-- Opening Marker --

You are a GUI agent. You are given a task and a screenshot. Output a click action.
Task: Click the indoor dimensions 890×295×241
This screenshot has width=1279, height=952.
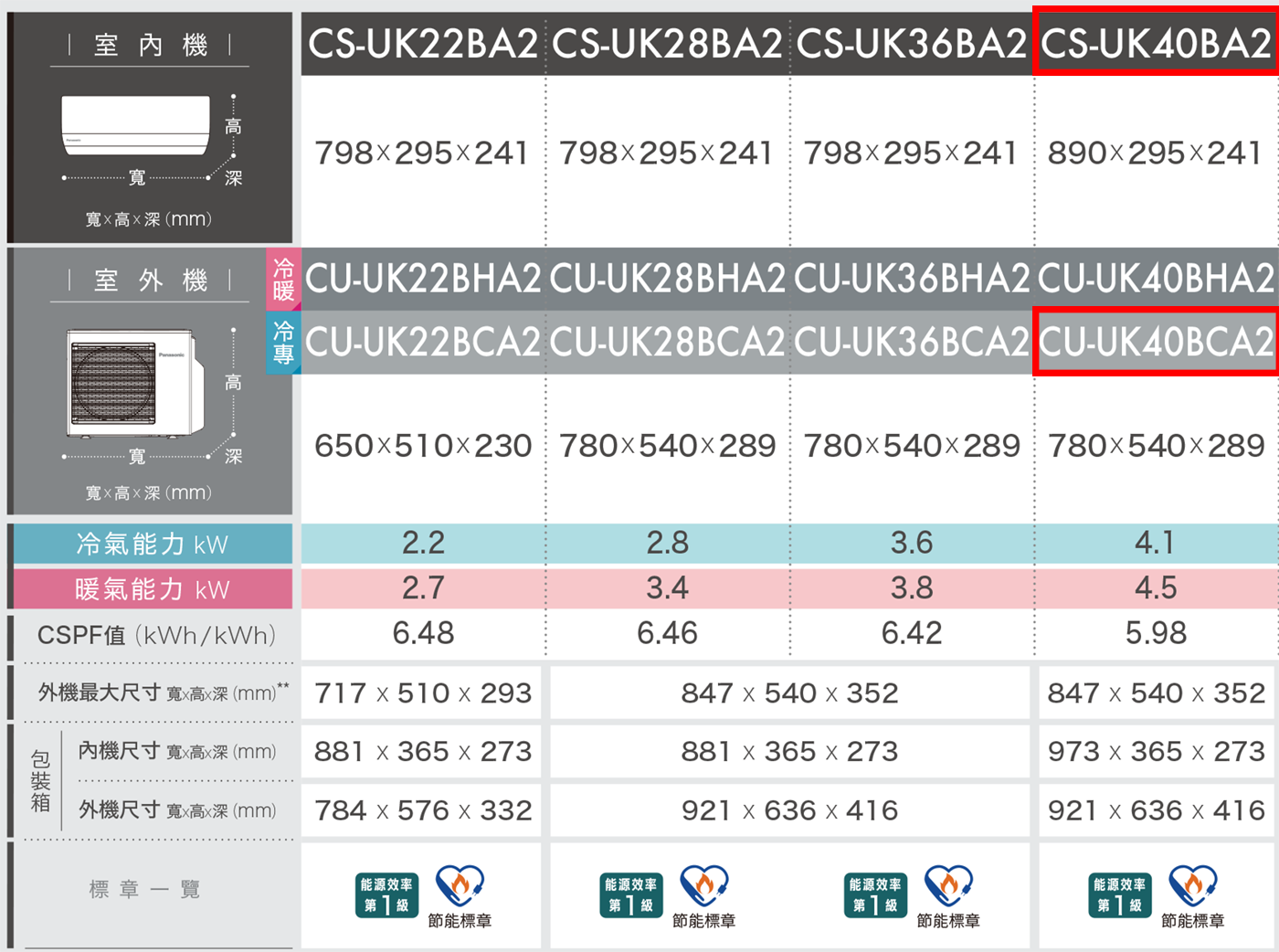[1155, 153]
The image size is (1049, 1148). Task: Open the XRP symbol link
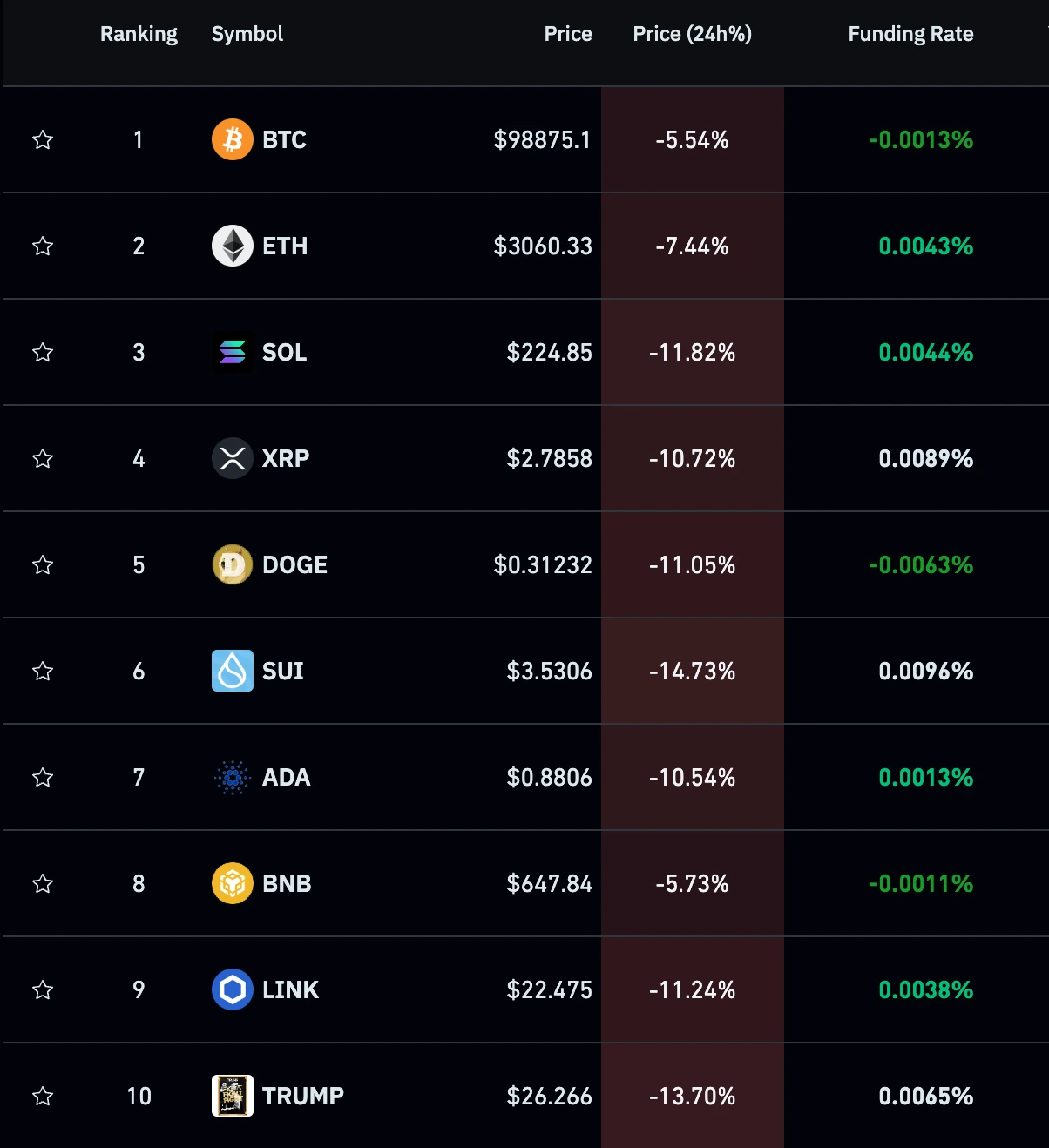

-- Closing Marker --

The required output is every line from the one containing "This screenshot has width=1279, height=952." through the last line of the data above, restated exactly and without pictures.

■ Response to this exercise
This screenshot has width=1279, height=952.
[1155, 153]
The image size is (1049, 1148). Task: Open the XRP symbol link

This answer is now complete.